_EXERCISE GOAL_.
Only lines that contain the string "email" should be returned from the material below.

_ENTRIES SHOWN_.
● ● ● ● ●
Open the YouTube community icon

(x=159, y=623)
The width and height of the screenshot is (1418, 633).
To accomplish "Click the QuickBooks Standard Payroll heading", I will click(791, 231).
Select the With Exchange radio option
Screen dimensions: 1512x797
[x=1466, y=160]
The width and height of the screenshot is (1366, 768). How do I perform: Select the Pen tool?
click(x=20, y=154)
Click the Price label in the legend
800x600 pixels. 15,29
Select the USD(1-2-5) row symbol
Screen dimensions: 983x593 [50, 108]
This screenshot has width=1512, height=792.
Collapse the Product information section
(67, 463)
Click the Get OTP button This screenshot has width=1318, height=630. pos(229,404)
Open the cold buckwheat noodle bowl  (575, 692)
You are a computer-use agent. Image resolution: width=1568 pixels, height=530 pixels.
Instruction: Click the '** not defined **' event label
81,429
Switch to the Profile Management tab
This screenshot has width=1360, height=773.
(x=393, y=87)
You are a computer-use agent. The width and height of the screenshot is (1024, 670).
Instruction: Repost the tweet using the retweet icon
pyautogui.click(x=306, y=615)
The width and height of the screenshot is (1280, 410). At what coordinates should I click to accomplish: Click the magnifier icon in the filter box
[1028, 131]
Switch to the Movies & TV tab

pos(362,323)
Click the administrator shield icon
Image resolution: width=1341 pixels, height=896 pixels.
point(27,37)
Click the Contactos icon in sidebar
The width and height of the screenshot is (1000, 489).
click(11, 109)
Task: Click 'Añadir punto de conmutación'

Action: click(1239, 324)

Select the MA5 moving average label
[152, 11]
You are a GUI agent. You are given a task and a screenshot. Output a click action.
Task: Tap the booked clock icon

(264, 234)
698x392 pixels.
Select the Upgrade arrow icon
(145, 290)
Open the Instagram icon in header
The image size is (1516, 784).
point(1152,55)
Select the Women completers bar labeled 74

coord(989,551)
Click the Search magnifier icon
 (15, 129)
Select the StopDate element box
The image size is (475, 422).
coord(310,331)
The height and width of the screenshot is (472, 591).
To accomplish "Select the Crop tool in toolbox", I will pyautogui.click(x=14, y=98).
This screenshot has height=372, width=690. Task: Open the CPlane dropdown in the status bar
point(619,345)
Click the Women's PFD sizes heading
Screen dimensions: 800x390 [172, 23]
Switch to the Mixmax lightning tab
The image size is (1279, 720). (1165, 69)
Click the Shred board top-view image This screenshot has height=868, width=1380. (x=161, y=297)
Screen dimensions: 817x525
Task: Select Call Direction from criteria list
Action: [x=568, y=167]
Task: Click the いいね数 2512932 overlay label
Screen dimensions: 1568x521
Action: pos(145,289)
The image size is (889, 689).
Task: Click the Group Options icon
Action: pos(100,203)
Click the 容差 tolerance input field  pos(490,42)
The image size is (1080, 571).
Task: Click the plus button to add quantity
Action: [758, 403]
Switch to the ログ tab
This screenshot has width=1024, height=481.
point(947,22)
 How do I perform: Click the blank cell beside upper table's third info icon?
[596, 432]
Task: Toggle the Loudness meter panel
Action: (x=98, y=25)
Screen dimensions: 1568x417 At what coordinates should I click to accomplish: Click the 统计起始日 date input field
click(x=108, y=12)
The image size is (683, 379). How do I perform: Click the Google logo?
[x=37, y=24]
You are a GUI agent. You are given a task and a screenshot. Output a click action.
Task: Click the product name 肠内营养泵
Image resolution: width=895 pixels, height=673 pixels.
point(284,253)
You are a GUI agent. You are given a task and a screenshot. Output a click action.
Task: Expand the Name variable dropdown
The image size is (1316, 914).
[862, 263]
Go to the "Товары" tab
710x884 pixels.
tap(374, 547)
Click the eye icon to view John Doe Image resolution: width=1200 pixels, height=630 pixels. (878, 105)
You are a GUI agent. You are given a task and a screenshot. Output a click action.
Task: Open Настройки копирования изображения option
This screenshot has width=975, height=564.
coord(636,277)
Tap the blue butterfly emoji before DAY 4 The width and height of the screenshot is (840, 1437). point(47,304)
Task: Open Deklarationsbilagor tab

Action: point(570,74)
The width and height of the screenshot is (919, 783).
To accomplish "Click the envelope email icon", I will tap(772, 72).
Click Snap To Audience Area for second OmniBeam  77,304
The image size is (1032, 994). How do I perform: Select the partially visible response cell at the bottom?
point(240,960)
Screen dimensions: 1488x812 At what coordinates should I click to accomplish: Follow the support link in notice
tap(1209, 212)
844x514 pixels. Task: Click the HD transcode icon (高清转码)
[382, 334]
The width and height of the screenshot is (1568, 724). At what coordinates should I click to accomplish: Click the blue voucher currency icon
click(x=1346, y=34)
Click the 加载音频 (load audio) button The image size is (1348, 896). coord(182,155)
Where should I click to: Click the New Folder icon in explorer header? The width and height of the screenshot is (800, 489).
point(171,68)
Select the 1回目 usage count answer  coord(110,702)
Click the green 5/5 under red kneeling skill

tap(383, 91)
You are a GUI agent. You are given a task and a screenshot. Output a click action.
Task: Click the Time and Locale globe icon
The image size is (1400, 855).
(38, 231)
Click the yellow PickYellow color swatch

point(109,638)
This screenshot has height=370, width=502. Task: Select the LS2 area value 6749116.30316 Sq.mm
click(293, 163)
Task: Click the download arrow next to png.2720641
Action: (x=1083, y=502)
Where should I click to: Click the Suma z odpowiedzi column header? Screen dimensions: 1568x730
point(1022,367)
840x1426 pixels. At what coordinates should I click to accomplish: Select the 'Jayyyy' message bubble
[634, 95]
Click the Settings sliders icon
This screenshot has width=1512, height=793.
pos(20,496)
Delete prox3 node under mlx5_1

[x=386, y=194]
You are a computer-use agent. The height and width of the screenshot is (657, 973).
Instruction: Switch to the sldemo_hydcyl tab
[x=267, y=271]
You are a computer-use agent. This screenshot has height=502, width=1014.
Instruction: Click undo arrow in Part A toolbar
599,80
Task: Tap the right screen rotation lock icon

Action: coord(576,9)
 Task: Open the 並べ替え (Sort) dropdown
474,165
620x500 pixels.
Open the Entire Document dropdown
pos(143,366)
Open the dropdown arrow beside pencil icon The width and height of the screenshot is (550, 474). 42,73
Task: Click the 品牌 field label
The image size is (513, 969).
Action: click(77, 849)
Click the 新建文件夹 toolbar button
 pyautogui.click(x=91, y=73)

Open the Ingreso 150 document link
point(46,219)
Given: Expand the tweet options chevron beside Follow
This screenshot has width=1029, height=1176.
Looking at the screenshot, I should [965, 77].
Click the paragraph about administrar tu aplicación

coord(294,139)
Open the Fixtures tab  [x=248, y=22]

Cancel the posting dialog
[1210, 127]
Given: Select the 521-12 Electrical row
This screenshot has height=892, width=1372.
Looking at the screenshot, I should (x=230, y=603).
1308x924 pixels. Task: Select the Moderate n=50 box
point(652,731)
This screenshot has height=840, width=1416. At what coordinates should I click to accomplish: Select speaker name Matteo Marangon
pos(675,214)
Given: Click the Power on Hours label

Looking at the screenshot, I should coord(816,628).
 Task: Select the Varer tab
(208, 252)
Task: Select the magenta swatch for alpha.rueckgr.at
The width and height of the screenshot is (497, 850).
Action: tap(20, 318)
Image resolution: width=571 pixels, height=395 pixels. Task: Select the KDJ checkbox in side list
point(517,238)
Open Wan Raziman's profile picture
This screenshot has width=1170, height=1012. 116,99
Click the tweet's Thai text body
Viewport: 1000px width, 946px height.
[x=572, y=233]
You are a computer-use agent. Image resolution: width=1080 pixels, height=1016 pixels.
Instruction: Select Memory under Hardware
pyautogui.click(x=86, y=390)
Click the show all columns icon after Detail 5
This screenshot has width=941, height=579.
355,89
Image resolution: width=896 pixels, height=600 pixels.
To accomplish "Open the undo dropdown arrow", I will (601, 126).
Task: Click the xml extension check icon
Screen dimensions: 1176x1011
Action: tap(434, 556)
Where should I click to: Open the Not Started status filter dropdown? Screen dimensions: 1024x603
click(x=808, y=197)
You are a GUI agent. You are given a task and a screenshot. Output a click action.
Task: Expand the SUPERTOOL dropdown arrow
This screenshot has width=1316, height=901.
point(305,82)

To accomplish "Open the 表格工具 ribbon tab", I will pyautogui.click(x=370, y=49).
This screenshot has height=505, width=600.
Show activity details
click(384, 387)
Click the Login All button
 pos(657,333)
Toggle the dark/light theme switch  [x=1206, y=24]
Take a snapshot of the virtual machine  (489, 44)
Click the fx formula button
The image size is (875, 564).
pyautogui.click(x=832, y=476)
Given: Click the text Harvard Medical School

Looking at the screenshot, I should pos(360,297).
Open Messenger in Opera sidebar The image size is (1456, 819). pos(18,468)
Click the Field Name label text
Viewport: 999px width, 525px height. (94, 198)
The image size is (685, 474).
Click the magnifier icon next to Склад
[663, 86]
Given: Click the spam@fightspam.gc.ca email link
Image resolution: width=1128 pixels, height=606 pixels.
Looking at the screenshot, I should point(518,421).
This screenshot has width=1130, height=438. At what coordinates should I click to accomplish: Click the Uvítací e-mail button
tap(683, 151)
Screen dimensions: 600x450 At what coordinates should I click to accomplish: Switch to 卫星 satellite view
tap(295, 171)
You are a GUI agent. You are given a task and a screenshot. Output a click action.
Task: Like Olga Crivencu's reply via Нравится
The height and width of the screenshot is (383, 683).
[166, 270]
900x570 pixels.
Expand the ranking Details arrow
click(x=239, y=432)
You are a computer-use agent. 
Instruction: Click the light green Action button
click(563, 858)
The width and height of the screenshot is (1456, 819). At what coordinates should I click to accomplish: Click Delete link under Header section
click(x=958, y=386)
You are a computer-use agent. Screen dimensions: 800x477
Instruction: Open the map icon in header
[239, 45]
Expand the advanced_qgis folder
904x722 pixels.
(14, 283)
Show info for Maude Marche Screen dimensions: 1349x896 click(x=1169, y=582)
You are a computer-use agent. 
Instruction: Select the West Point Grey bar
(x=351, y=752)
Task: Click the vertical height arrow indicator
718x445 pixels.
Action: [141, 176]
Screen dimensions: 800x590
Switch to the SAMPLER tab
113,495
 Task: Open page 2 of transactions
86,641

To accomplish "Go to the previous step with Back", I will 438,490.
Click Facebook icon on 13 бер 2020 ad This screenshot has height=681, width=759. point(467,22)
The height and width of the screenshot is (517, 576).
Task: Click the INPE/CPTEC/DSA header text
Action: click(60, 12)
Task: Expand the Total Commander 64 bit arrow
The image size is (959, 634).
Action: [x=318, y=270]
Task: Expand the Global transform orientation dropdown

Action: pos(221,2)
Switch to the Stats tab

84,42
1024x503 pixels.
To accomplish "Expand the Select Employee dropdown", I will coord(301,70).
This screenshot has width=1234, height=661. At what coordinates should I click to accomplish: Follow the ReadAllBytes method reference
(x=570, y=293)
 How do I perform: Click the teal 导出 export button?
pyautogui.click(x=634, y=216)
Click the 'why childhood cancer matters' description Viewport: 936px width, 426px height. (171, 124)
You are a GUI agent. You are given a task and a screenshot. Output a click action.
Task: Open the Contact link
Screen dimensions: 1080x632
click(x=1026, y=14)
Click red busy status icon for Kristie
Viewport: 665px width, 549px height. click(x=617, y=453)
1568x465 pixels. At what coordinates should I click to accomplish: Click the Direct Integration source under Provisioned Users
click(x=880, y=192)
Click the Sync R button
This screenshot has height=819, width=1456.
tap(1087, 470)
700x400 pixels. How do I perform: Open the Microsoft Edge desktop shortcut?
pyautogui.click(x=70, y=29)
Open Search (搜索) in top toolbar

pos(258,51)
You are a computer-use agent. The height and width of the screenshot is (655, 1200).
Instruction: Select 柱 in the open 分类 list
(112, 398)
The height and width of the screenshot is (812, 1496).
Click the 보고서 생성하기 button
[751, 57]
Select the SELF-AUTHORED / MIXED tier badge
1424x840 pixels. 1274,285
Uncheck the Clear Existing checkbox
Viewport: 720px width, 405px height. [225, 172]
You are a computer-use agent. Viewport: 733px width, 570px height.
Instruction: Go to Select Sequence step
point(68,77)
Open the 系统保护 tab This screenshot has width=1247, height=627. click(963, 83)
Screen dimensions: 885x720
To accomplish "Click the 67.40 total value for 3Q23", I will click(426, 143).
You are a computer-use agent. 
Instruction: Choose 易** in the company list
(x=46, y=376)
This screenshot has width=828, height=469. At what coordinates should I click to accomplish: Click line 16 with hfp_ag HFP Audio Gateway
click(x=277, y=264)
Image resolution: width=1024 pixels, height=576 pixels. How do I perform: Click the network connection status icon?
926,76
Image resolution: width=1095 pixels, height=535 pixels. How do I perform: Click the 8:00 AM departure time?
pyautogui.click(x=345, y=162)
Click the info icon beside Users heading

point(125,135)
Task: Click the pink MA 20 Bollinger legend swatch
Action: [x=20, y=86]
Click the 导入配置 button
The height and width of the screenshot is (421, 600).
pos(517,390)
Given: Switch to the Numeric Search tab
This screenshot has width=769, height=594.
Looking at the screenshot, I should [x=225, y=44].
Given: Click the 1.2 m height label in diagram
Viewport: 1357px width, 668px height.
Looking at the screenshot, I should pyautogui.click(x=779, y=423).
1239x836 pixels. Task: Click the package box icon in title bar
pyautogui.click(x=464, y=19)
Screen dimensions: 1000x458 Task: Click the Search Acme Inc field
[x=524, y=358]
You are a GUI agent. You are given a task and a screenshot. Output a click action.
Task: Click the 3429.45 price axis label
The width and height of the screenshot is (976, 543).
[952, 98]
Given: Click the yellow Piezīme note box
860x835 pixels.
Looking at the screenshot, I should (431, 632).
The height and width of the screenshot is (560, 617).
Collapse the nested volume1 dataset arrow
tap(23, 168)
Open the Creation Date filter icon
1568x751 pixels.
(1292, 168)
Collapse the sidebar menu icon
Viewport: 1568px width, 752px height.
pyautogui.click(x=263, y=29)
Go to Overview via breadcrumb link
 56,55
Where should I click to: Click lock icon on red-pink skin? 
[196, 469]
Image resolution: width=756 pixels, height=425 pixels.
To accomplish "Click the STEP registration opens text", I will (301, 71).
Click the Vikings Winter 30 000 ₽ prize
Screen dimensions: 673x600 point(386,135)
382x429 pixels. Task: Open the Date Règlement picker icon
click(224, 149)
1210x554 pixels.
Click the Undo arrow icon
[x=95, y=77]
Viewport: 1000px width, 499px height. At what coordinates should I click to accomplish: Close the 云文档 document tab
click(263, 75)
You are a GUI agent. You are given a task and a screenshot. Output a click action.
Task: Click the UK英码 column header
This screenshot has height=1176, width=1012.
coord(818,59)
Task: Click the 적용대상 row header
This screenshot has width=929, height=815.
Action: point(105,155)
● ● ● ● ●
_EXERCISE RESPONSE_.
To accomplish "Click the envelope email icon", I will tap(772, 72).
Given: Click the spam@fightspam.gc.ca email link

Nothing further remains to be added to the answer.